George is not the lone returned missionary to suffer through the reconditioning process, Dallas Reynolds is also discovering how harsh the transition from early morning studying to early morning workouts can be.
Like all returned missionaries, George came home full of stories and new experiences. He spent part of his mission in central London, which is an area of great cultural diversity. One of the memorable aspects of that area was the wide variety of new food George was able to sample.
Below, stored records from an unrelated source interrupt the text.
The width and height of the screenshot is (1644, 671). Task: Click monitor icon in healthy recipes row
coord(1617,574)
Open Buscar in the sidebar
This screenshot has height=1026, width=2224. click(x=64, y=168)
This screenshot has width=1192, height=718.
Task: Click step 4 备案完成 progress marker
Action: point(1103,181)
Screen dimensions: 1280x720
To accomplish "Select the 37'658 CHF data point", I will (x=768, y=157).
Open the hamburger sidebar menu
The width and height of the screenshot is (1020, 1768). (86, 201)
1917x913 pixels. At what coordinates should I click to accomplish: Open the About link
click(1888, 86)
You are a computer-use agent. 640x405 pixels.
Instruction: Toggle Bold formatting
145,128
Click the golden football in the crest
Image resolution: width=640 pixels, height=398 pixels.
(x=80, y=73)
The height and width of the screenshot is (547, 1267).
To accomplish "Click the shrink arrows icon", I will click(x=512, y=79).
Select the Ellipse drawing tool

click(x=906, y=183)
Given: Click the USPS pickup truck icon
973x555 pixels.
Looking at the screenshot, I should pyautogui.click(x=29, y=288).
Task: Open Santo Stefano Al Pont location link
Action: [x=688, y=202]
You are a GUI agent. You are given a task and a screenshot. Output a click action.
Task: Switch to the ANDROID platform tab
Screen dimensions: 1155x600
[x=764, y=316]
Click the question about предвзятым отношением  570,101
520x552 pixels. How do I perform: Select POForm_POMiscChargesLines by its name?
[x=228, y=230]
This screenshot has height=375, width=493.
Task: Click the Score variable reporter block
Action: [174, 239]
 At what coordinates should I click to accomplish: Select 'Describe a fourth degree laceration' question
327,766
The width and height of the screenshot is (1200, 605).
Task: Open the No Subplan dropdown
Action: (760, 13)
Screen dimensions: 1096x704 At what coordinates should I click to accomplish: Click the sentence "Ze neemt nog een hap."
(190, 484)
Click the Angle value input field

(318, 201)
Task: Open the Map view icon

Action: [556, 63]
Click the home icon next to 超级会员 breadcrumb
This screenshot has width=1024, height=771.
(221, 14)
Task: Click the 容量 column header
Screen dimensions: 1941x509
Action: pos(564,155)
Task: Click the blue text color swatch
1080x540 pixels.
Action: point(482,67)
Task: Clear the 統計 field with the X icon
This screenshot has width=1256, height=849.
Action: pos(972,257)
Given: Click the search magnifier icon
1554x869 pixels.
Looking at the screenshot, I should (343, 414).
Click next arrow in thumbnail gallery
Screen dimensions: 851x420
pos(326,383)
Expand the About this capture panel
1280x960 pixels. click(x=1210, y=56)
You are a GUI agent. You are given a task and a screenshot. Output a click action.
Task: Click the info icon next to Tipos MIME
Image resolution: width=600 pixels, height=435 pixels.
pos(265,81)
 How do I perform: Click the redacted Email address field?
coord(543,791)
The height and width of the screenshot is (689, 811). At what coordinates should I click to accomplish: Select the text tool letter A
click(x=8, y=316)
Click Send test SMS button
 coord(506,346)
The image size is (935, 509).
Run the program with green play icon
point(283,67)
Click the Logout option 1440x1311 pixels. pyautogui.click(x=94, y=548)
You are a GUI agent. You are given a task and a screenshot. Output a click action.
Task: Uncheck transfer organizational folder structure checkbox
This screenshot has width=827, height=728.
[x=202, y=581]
“Some of the African food is unreal,” George remembered. “They have this stuff called Fufu [yams or plantains mashed and rolled into ball]. They also make different kinds of soup and they just throw in all sorts of animal parts. I remember one time this young African girl who was a recent baptism was making us some food and she gave me a bowl of soup with the fufu and then in the soup was just a fish head and cow hoof and cow stomach lining and just all this tuff and I was just like, ‘Oh my gosh I can’t eat this.’ I experienced that sort of stuff on many occasions. The stomach lining is called shocky I think that is one of the most vile things I’ve ever had.
“One time my companion was from England and it was his first time having African food and this lady made us some kind of soup with meatballs and it was extremely hot, it burned out your mouth, and he couldn’t eat it at all and she went in the other room for a bit and he said, ‘I can’t eat this, I seriously can’t.’ So I took half off his plate and I downed mine and half of his to save him.”
When he did come across a meal was just too much to stomach, George reverted to a tactic learned by many young children.
“I just tried to pick off what I could of it and move it around as much as I could to look like I ate more,” he recalled with a laugh.
George will stay with family in the Provo area until he moves in with safety Corby Hodgkiss and walk-on quarterback Alex Bean in August. George will not go on scholarship until fall camp starts so his efforts this summer will be divided between strengthening himself physically and sustaining himself financially.
“I’m trying not to miss any days just because I’m trying to get in as good as shape as possible just put on some strength and keep running, keep getting better and I got to get a job here sometime and make some money,” he concluded.
- Linebacker Bryan Kehl chose to extend his mission to Toronto Canada and will return in early July.
- Safety Aaron Attig is also due home from his missionary service in July.